WHAT YOU NEED TO DO ▸
In the letter on clozapine below, what was the patient's total daily dose of clozapine when the rash appeared on his legs?

READING PASSAGE ▸

- - - -

Am J Psychiatry 2005;162:1543-1542. doi:10.1176/appi.ajp.162.8.1543

To the Editor: Recently, a patient in our institution developed palpable purpura shortly after initiation of the antipsychotic clozapine. Palpable purpura is an indication of inflammatory hemorrhage and is highly suggestive of allergic vasculitis. A literature search revealed no prior reported cases. We are reporting this case of clozapine-induced allergic vasculitis to promote a swifter diagnosis and treatment of this rare complication.

Mr. A was a 59-year-old man with a history of paranoid schizophrenia, deafness, hypothyroidism, and tardive dyskinesia. Haloperidol was being discontinued and clozapine initiated because of persistent extrapyramidal symptoms, tardive dyskinesia, and treatment-resistant psychotic symptoms. Clozapine had been introduced 17 days earlier and was being slowly titrated upward. Besides haloperidol, his other medications included benztropine, divalproex sodium, lorazepam, trazodone, and levothyroxine. When the total dose of clozapine was 137.5 mg/day, a rash developed on his legs. The rash was a confluent, nonblanching, erythematous, elevated patch consistent with a palpable purpura. It continued to spread up his lower extremities but never involved his palms or soles. He was afebrile with stable vital signs and had a benign examination otherwise. Aside from the clozapine, treatment with all other medications was longer than 2 months, with haloperidol, benztropine, and divalproex sodium having been administered for more than 10 years.

- - - -

DATA RECORDS ▸
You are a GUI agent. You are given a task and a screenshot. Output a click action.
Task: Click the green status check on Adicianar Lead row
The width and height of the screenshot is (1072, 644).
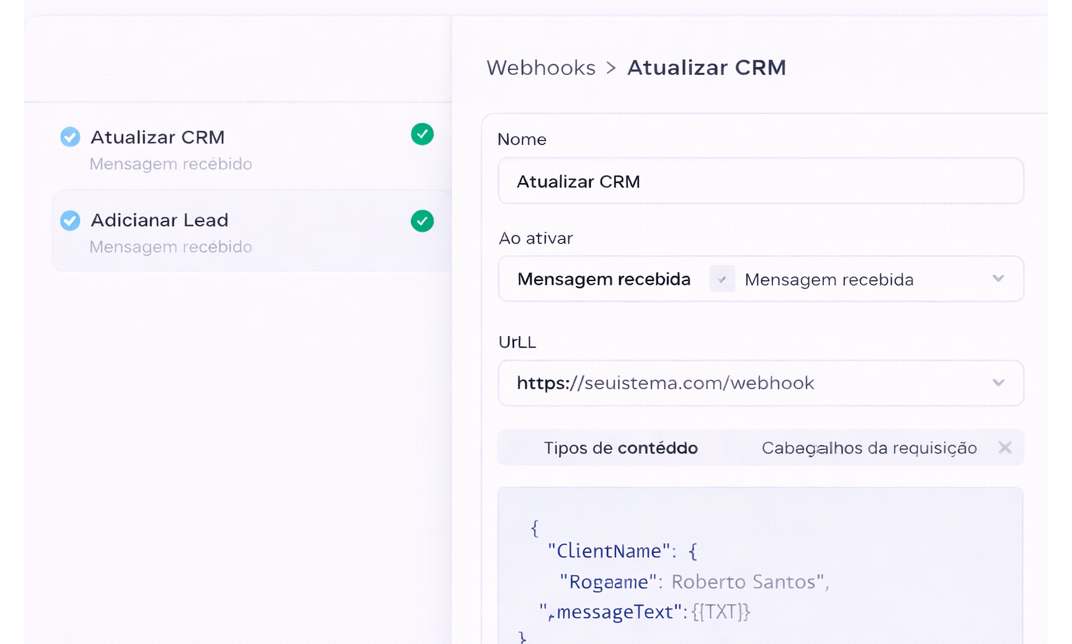422,221
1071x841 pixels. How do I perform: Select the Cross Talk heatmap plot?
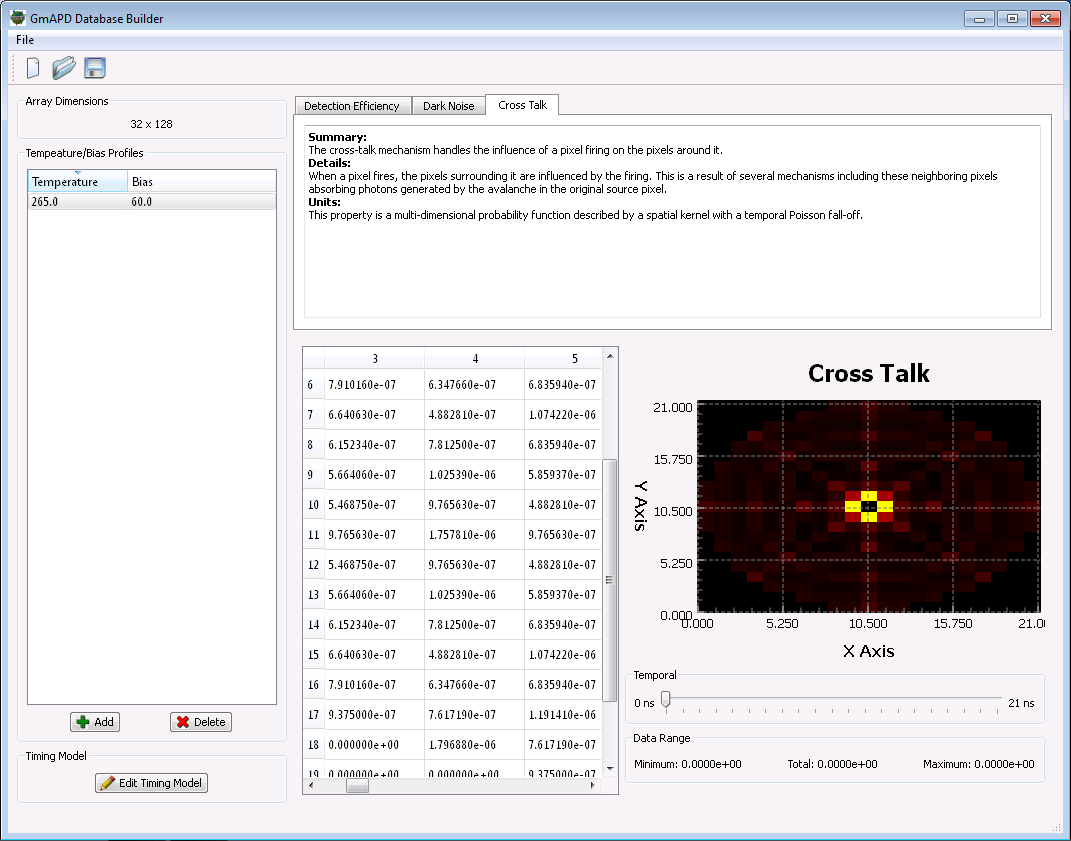coord(868,508)
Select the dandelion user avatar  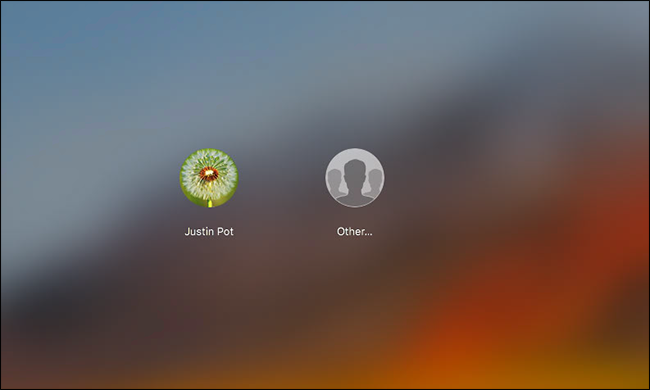point(209,178)
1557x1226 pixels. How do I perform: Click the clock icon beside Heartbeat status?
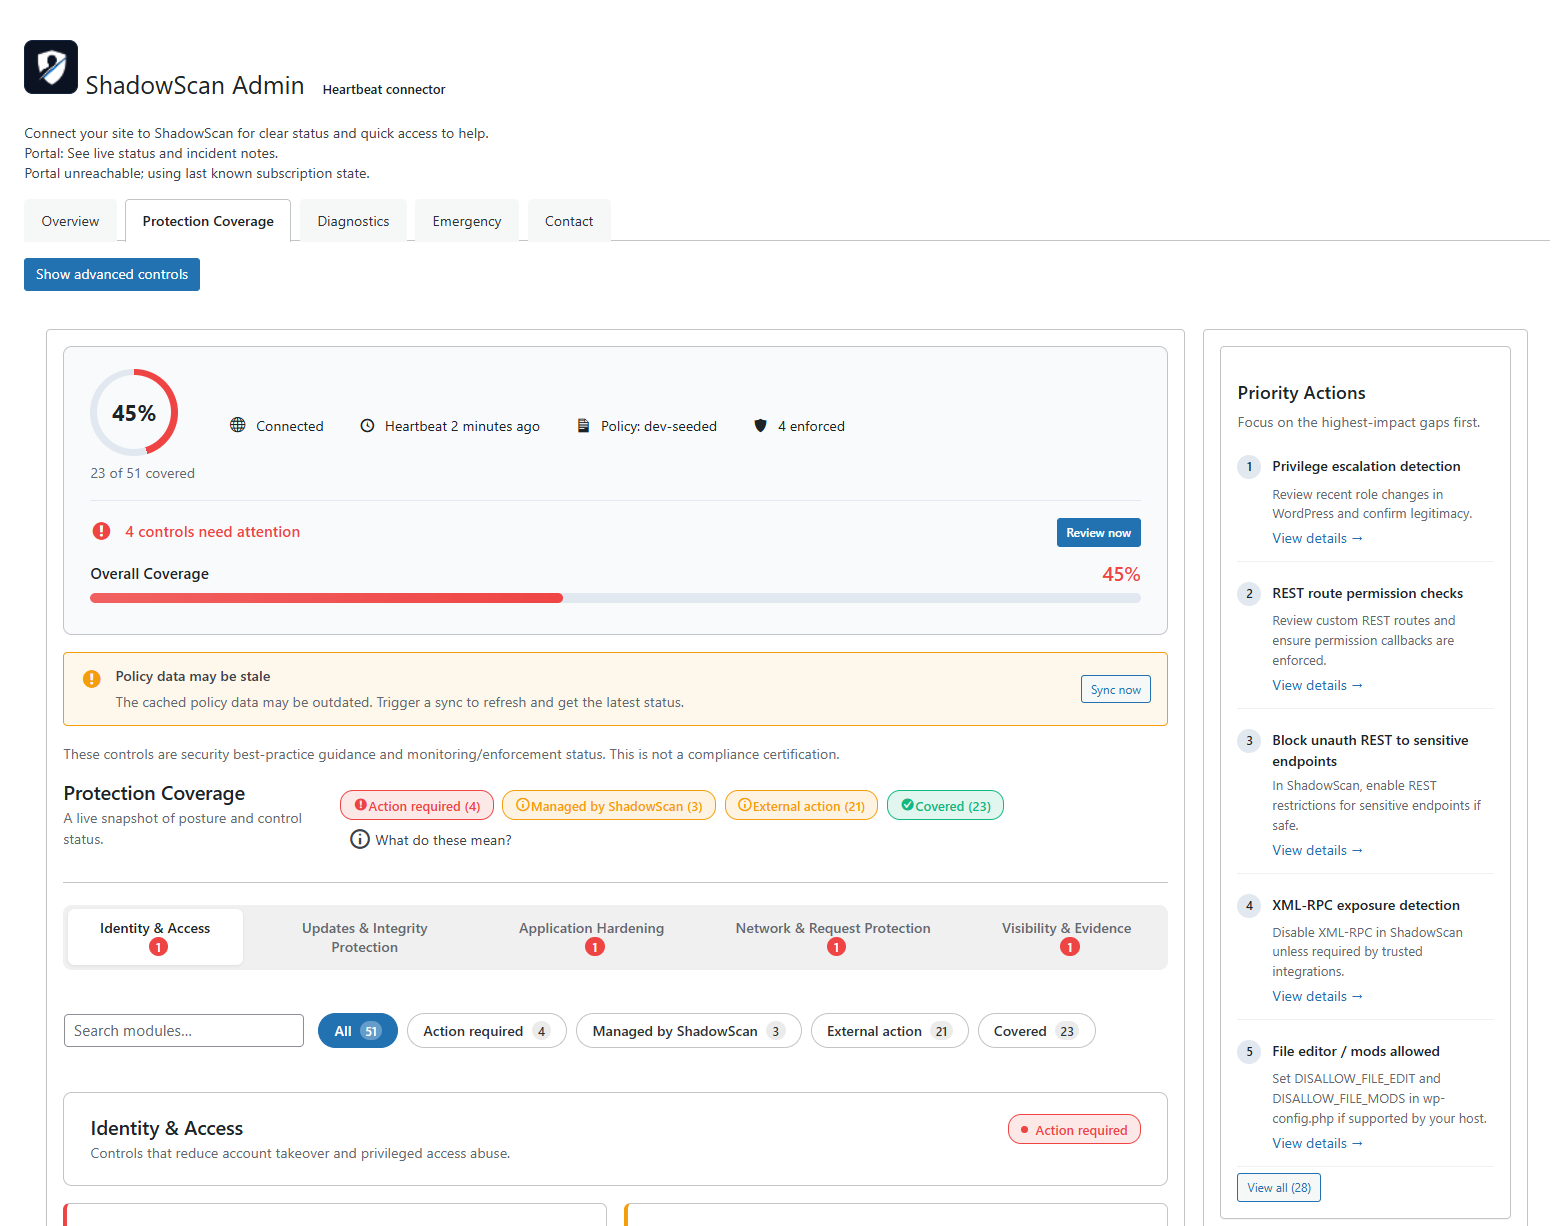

- - - -

WRITTEN RESPONSE ▸
137.5 mg/day